A 12 inch x 15 inch painting takes 1 to 2 days for completion while those measuring 20 inch x 30 inch take much longer. Their prices range between Rs800 and Rs10,000 depending on the size.

Continuing the tradition is not limited to the use of natural colours. The Gangavane family was also allotted a temple by the erstwhile Sawantwadi Royal family for Chitrakathi story-telling. “Even now, we go to the Kelbai Devi Mandir during Navratri and narrate stories from the Ramayana,” Chetan points out.

Similarly, other Thakar clans have also been allotted various temples by the erstwhile royalty where they perform one of the 11 arts on designated days. The land in Pinguli which houses Thakar artisan families has also been provided to them by the erstwhile Sawantwadi royal family as a reward for providing some secret information regarding a battle that the Bhonsales fought and won hundreds of years back.
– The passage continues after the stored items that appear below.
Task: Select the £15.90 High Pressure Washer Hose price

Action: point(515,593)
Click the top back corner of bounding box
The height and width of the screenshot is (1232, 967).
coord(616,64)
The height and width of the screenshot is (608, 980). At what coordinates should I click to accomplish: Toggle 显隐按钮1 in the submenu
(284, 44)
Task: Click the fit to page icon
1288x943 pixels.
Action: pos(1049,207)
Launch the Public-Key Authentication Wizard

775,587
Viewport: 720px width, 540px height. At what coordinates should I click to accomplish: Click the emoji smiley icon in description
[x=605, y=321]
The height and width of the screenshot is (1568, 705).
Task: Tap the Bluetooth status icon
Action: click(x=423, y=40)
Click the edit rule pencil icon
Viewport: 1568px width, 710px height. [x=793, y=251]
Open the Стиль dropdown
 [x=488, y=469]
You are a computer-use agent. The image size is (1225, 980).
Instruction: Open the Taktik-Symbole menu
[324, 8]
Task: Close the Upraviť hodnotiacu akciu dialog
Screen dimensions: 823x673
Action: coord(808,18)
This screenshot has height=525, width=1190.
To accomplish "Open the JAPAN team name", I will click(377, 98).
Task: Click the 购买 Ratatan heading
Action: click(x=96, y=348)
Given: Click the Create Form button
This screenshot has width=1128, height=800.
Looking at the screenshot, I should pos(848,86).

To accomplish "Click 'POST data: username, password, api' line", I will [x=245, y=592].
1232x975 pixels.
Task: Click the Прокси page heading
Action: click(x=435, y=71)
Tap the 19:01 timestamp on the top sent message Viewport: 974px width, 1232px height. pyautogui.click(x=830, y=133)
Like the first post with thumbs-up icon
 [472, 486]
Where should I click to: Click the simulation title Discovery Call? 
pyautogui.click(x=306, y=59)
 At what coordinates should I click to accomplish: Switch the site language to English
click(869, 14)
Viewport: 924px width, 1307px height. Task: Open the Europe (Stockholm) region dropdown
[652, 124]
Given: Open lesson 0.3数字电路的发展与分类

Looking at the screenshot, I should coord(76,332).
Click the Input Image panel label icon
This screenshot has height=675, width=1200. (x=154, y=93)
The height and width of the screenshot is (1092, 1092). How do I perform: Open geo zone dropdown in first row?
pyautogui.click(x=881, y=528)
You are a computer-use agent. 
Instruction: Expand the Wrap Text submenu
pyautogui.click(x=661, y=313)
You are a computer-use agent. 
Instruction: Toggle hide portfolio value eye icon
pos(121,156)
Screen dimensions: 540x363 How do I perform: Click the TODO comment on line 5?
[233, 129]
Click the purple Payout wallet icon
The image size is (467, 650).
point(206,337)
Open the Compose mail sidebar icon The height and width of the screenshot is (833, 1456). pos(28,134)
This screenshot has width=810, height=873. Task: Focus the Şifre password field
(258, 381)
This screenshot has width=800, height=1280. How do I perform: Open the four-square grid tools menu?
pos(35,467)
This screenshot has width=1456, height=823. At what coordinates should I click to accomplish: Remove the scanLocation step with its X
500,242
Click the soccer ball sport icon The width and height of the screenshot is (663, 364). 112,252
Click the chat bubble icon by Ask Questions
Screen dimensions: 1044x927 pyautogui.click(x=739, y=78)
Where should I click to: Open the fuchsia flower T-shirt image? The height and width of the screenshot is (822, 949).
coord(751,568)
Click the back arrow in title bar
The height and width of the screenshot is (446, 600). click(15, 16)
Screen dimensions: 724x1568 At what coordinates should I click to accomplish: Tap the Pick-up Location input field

While Thakars helped erstwhile rulers win battles, they are now themselves fighting the battle to preserve their heritage, which is rich, colourful and musical but not well known outside Maharashtra. Going by their performance in the last few centuries, preserving and popularising their crafts should not be a tough task for Thakars.

(Rashmi Pratap is a Mumbai-based journalist specialising in financial, business and socio-economic reporting)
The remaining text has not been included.